Of course, to counter this
bosses get absurdly tough, and the way the designers tackle that is to make
some skills completely, utterly broken. The vast majority of enemies can be
destroyed without a single chance to hit you back, including most of the
optional 'Nemesis' baddies (most of them awesome in design terms, by the way),
just by having four fast characters constantly doing the high jump skill with
Hasten World ensuring they can do it without interruption. This even works on
the hidden boss, apparently, though it being single-target meant it would take
forever so I went for the similarly broken combo of a spiritmaster nullifying
all damage while a dark knight deals out ridiculous damage and also heals with
every dark nebula - a performer meanwhile topping up everyone's brave points.

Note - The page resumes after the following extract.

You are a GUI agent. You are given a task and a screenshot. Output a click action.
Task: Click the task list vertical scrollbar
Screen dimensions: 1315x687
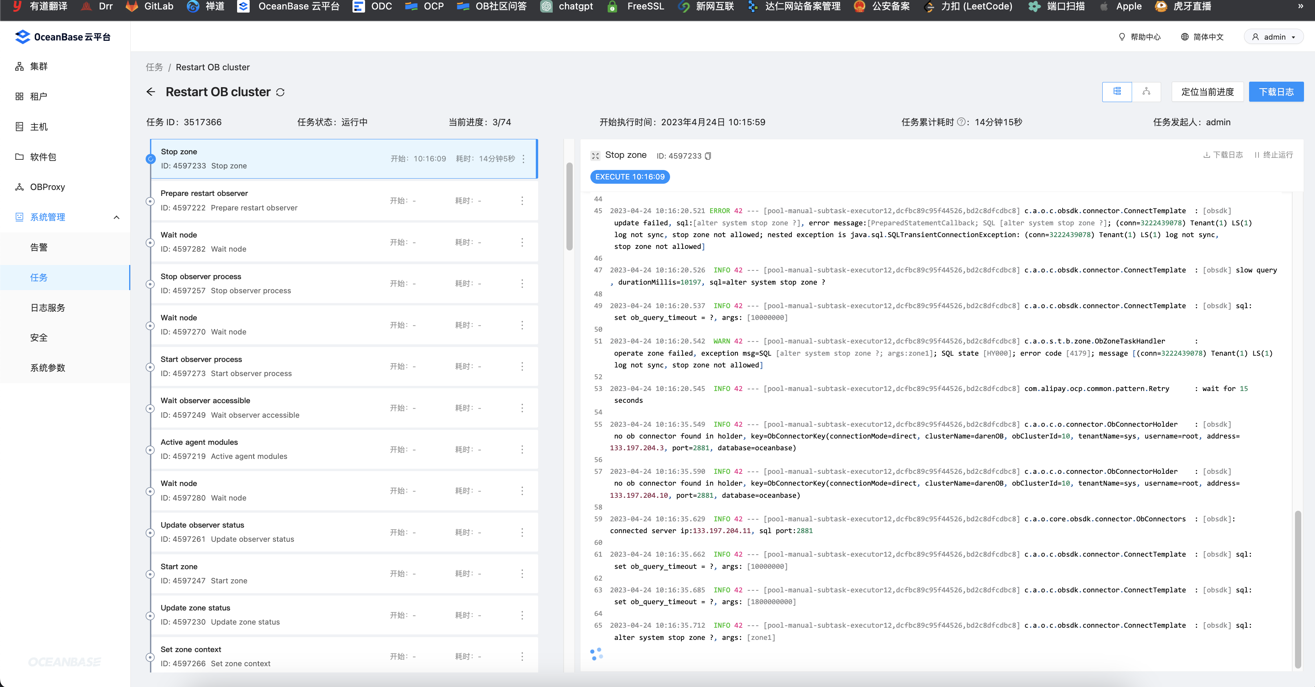click(569, 207)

There was no strategy to this game, no reward to beating its toughest bosses -
only broken combinations and hoping the semi-random approach to agility stats
didn't screw you over or a lapse in concentration make you input the wrong
thing and die. The Valkyrie trick also works on the final boss, which at
least means you don’t have to look at the game at all, and see the
bizarre image of your chin projected onto the sky of the multiverse. Please,
Squeenix, let’s leave the front-facing camera out of our serious games.
On the plus side, the voice
acting is pretty solid. I was dumb and didn't see the Japanese-language option
(because it's not in the sound menu, which I feel is silly), so was a good couple of hours in before making the switch, and felt the English performers
were strong. The enemies were a bit hammy, but that was also true of the
Japanese version, and if anything, I prefer the English Ringabel, who doesn't
sound like he's way too old for his model and differentiates between his two
roles better - even if that means putting on a really, really smug voice for
his primary reading. Though I prefer the more ingenuous performances of the
three others in the original, the English actors do good jobs, and the Airy in
both versions is the right balance of cute and annoying, and fun to hear
begging desperately for aid.
I gave a pretty hefty amount
of time to this game, seeing both endings, beating all optional bosses
including the full council battle and the amusing surprise boss at the end of
Dimension's Hasp, even when consecutive worlds had them doing exactly the same
thing. There are parts I will certainly remember fondly, mostly little things
like Edea's gluttony and how in one world, Victoria
chairs a silly but adorable girl-power group. But I will certainly never replay
the game, and much as I liked the ‘secret movie’ and its excellent use of the internal
gyro, I will approach the sequel with caution.